--- Start Document passage ---

Section 1. Dividends. Dividends, to be paid out of the surplus earnings of the
corporation, or as otherwise permitted in accordance with the provisions of the
governing statute, may be declared from time to time by resolution of the Board
of Directors; but no dividend shall be paid that will impair the capital of the
corporation. Dividends may be paid in cash, in property or in shares of the
capital stock, subject to any provisions of the governing statute or the
Articles of Incorporation.

Section 2. Deposits. The funds of the corporation shall be deposited in such
banks or trust companies as the Directors shall designate and shall be withdrawn
only upon checks issued and signed in accordance with regulations adopted by the
Board of Directors.

Section 3. Checks. All checks, drafts and orders for the payment of money shall
be signed in the name of the corporation in such manner and by such officer or
officers or such other person or persons as the Board of Directors shall from
time to time designate for that purpose.

--- End Document passage ---
--- Start Extracted information ---

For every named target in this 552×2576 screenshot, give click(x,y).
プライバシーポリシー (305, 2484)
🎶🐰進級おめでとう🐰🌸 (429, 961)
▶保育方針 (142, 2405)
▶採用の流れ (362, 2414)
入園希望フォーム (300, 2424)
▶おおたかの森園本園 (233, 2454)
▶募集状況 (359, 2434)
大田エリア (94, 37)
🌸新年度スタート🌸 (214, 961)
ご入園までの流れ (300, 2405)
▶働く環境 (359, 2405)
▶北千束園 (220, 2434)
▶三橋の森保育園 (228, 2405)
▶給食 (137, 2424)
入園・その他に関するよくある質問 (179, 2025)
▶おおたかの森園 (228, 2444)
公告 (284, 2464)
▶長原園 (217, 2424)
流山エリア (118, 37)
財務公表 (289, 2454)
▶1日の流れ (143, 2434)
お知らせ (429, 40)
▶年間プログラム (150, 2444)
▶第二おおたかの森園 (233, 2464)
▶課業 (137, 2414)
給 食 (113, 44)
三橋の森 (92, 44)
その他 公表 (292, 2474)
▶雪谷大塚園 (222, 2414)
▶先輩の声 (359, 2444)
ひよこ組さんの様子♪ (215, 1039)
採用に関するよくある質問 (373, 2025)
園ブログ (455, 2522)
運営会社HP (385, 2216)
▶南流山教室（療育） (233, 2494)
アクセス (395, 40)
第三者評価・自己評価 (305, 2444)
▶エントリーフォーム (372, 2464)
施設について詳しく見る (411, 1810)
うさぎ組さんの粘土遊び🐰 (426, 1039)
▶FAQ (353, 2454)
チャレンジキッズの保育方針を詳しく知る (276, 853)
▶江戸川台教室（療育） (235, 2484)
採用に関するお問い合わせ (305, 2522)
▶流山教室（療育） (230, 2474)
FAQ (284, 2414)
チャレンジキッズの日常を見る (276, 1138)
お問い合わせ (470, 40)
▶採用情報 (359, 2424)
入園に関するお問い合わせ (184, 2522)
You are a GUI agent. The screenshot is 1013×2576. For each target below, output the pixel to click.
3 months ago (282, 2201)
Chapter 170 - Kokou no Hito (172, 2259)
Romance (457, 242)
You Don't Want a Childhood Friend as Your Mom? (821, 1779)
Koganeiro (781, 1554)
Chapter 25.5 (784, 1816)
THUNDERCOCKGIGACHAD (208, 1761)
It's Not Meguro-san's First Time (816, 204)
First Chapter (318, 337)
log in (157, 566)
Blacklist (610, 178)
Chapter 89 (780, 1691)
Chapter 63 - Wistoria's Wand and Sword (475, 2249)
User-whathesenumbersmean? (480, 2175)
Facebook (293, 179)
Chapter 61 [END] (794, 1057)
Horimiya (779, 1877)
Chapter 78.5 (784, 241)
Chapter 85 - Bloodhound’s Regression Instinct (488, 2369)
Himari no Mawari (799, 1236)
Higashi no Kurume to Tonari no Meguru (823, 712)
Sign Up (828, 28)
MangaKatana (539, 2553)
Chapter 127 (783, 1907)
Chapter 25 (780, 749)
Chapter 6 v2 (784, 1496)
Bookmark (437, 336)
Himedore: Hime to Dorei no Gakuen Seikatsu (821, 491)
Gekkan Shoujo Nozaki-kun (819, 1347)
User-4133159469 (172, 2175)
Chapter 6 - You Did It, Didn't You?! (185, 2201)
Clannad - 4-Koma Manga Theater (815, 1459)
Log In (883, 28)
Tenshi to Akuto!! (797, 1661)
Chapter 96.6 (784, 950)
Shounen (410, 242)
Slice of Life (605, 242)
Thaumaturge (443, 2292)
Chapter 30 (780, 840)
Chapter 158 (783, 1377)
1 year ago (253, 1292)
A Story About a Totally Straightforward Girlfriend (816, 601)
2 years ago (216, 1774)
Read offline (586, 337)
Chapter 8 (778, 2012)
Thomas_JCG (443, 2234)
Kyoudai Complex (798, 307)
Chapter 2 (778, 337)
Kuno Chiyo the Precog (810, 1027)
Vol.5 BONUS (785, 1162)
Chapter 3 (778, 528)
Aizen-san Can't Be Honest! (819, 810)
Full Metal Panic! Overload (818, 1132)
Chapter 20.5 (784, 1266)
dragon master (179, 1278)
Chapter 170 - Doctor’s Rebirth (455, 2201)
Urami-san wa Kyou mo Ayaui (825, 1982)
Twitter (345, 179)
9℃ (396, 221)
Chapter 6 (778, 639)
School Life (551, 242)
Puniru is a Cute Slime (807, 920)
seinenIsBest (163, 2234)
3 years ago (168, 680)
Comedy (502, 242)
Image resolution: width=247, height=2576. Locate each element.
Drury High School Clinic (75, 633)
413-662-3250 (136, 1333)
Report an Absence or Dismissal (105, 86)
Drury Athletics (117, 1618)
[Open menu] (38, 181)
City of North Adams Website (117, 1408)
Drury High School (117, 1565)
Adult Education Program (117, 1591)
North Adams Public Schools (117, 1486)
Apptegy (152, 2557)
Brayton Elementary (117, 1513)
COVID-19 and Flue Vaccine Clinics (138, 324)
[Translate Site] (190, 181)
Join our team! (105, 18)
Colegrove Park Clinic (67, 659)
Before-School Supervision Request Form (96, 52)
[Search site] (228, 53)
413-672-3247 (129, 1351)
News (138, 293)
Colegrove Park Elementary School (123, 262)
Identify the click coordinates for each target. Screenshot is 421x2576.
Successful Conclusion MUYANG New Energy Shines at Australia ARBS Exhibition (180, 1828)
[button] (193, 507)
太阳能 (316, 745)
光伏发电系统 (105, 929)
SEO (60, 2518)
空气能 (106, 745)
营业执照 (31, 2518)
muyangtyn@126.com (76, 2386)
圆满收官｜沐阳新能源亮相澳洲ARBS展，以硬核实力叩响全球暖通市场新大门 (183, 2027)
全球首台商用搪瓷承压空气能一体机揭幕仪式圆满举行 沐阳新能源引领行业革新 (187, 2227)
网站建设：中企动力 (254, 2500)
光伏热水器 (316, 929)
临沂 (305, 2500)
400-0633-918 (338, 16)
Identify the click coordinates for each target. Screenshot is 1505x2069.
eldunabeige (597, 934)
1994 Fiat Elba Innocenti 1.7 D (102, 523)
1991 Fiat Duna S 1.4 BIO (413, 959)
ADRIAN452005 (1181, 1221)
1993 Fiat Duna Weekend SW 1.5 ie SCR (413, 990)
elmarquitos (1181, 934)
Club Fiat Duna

--- End Extracted information ---

Short task 1: In the bylaws passage, where must the corporation's funds be deposited?
Short task 2: Translate this sentence from the bylaws passage into Spanish: "Dividends may be paid in cash, in property or in shares of the capital stock, subject to any provisions of the governing statute or the Articles of Incorporation."

Written answer 1: In the banks or trust companies that the Directors designate.

Written answer 2: Los dividendos podrán pagarse en efectivo, en bienes o en acciones del capital social, con sujeción a cualquier disposición de la ley aplicable o del Acta Constitutiva.